_ABOUT THIS EXERCISE_
Take each line of the entries below that contains "will" and copy it.

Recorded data
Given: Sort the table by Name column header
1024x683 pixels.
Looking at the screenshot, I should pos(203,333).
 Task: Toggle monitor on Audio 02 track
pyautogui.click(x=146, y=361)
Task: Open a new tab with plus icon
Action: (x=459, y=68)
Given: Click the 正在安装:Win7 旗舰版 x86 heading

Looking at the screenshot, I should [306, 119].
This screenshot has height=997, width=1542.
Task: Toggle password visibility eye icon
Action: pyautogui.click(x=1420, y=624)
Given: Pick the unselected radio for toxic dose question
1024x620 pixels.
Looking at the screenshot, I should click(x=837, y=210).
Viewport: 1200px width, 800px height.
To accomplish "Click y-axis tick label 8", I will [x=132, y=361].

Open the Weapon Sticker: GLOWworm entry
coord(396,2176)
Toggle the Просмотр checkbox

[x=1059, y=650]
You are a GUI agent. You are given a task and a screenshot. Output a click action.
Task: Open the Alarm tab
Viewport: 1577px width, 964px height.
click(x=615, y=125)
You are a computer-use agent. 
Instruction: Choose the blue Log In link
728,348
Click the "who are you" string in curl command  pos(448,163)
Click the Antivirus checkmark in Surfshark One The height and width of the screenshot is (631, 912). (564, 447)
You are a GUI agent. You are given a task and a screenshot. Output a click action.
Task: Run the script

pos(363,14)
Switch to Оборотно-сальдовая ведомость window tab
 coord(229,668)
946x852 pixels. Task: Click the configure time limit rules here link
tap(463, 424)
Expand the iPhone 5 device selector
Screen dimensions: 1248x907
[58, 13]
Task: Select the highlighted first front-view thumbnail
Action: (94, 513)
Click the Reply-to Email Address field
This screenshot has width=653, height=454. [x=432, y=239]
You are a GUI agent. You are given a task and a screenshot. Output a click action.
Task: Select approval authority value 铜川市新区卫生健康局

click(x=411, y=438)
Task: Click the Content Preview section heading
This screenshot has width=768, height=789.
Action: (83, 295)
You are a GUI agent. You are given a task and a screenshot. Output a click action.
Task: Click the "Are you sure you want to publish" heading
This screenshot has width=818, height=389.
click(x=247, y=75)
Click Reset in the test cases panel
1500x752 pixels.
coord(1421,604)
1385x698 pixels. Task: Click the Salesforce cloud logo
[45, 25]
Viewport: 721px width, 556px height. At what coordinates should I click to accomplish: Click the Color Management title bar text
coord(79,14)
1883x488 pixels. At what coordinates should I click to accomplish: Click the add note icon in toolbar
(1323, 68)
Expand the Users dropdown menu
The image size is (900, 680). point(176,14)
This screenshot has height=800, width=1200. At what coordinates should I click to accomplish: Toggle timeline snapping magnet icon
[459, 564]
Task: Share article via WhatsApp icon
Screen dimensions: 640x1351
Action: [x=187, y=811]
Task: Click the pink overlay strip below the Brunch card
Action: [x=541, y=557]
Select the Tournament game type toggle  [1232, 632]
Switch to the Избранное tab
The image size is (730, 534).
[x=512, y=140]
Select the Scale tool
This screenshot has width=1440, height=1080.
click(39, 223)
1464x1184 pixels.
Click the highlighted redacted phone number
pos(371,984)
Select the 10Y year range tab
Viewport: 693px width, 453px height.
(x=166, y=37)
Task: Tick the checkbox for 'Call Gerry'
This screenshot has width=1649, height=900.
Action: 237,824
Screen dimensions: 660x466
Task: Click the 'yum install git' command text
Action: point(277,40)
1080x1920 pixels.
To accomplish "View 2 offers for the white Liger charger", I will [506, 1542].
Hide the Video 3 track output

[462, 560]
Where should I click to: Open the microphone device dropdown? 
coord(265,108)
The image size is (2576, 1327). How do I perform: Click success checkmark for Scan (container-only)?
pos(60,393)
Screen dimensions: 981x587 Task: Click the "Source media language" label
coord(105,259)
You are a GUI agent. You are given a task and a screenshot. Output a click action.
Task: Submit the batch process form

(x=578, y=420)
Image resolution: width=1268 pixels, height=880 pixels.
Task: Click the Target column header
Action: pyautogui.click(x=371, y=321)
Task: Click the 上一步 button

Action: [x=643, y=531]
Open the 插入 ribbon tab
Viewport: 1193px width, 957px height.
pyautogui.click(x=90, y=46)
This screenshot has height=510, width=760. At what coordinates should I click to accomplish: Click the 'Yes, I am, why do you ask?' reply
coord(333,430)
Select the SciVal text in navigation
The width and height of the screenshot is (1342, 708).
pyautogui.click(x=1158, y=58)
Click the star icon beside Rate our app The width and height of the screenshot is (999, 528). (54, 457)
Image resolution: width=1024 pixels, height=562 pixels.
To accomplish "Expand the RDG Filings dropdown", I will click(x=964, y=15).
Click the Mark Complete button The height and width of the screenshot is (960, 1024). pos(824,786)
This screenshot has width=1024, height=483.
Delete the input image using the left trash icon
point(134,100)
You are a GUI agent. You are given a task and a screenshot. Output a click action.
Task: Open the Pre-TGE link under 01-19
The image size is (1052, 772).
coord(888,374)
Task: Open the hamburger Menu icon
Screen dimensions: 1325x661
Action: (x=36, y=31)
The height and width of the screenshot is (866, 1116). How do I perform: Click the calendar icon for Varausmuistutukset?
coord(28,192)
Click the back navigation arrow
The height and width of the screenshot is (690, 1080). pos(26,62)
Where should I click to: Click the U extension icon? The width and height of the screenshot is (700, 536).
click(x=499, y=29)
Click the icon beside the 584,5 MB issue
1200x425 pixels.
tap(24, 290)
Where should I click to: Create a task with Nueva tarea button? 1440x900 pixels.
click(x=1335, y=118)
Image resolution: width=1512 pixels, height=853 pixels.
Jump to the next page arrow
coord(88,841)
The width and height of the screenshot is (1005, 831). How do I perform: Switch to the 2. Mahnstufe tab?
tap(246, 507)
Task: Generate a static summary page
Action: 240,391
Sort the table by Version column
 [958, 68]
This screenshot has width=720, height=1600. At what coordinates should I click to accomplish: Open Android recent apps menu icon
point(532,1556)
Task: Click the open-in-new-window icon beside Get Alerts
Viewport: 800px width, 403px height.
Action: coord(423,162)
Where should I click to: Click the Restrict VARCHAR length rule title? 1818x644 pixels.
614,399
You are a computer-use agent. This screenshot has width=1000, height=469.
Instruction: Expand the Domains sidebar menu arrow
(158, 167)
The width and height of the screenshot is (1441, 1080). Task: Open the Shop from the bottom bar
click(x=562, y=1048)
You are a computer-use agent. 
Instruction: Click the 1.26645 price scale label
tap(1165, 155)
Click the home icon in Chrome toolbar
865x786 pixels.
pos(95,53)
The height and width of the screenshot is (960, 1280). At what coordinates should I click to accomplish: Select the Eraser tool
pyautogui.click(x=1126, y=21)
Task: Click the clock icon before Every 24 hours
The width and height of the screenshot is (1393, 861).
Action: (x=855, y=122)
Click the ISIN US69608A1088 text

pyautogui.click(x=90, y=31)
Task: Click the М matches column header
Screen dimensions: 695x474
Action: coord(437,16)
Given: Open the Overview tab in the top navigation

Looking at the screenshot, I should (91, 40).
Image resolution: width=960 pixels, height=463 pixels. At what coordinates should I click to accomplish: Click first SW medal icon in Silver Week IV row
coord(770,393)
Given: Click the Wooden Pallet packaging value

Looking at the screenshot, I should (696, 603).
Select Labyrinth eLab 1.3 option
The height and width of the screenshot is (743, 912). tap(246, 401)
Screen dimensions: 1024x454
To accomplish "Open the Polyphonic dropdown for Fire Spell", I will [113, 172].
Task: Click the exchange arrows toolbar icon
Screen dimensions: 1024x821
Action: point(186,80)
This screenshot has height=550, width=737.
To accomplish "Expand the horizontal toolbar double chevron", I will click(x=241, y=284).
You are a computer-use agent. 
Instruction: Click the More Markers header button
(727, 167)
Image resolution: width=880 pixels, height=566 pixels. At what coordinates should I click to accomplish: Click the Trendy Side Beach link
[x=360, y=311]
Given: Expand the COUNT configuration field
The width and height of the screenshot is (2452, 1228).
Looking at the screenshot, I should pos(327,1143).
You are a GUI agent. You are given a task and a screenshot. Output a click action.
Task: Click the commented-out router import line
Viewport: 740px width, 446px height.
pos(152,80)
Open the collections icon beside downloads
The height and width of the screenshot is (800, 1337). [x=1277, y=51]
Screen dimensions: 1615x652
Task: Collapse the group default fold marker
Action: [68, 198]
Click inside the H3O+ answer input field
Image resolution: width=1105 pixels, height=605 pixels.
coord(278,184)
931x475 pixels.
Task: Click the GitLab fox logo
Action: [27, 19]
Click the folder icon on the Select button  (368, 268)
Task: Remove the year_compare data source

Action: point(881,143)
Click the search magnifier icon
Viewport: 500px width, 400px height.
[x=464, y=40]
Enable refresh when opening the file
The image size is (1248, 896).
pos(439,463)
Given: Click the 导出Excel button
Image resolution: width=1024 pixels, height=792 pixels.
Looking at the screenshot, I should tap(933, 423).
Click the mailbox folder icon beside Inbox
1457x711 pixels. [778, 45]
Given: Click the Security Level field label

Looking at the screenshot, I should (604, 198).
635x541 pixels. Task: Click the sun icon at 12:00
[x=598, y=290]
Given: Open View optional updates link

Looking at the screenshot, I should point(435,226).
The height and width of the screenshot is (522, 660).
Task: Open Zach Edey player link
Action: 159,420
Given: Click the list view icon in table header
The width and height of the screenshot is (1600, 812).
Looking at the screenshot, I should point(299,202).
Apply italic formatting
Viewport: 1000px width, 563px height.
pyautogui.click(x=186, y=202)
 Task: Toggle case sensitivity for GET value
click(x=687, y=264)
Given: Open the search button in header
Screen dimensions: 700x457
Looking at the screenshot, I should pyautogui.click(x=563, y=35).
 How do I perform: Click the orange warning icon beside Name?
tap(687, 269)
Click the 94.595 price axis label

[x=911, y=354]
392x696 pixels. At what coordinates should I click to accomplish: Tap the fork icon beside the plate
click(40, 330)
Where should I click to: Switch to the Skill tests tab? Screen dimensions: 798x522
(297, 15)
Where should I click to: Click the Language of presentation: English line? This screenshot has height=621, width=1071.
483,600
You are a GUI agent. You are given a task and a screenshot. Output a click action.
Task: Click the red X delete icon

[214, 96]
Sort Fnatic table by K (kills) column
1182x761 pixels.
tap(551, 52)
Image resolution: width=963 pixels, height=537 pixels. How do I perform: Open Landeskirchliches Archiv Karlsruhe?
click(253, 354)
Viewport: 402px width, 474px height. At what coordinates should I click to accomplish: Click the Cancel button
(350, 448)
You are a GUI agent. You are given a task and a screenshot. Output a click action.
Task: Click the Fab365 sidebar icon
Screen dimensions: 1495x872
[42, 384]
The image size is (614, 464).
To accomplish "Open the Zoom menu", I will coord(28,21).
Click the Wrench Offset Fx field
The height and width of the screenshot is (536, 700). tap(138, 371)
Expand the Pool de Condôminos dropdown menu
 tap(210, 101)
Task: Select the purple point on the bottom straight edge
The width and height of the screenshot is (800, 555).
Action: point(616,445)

_YOUR SOLUTION_
To accomplish "Click y-axis tick label 8", I will [x=132, y=361].
To accomplish "View 2 offers for the white Liger charger", I will [506, 1542].
To accomplish "Expand the RDG Filings dropdown", I will click(x=964, y=15).
To accomplish "Open the Polyphonic dropdown for Fire Spell", I will [113, 172].
To accomplish "Expand the horizontal toolbar double chevron", I will click(x=241, y=284).
To accomplish "Open the Zoom menu", I will coord(28,21).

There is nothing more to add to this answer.